- **Excerpted data**
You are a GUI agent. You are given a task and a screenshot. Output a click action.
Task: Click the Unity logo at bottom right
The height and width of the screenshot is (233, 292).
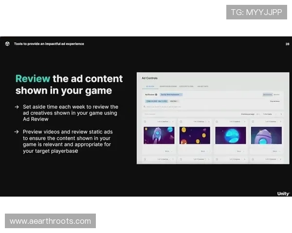point(283,193)
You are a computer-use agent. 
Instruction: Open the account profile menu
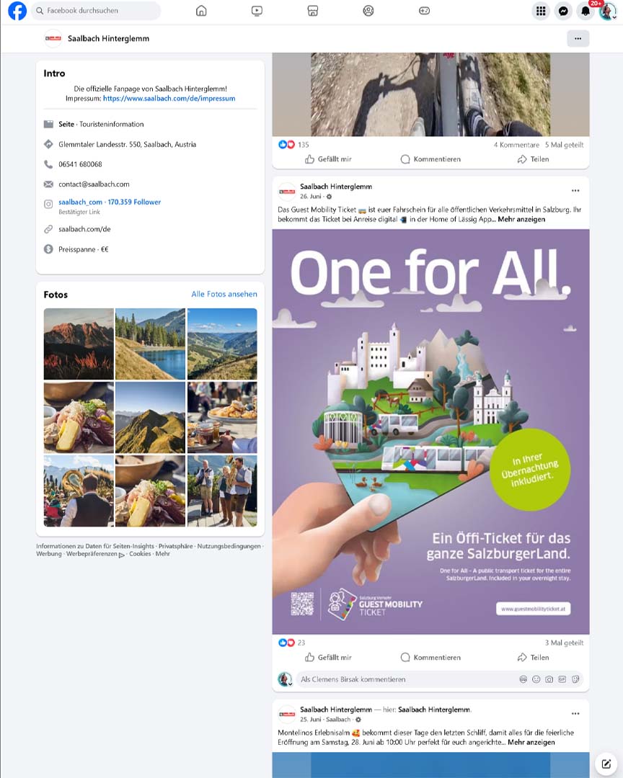608,11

- **What to do**
Restate the whole of the material word for word without the pictures.

- **Answer for the task**
You are a GUI agent. You are given a task and a screenshot. Output a click action.
Task: Click the Unity logo at bottom right
The height and width of the screenshot is (233, 292).
point(283,193)
You are a computer-use agent. 
Instruction: Open the account profile menu
608,11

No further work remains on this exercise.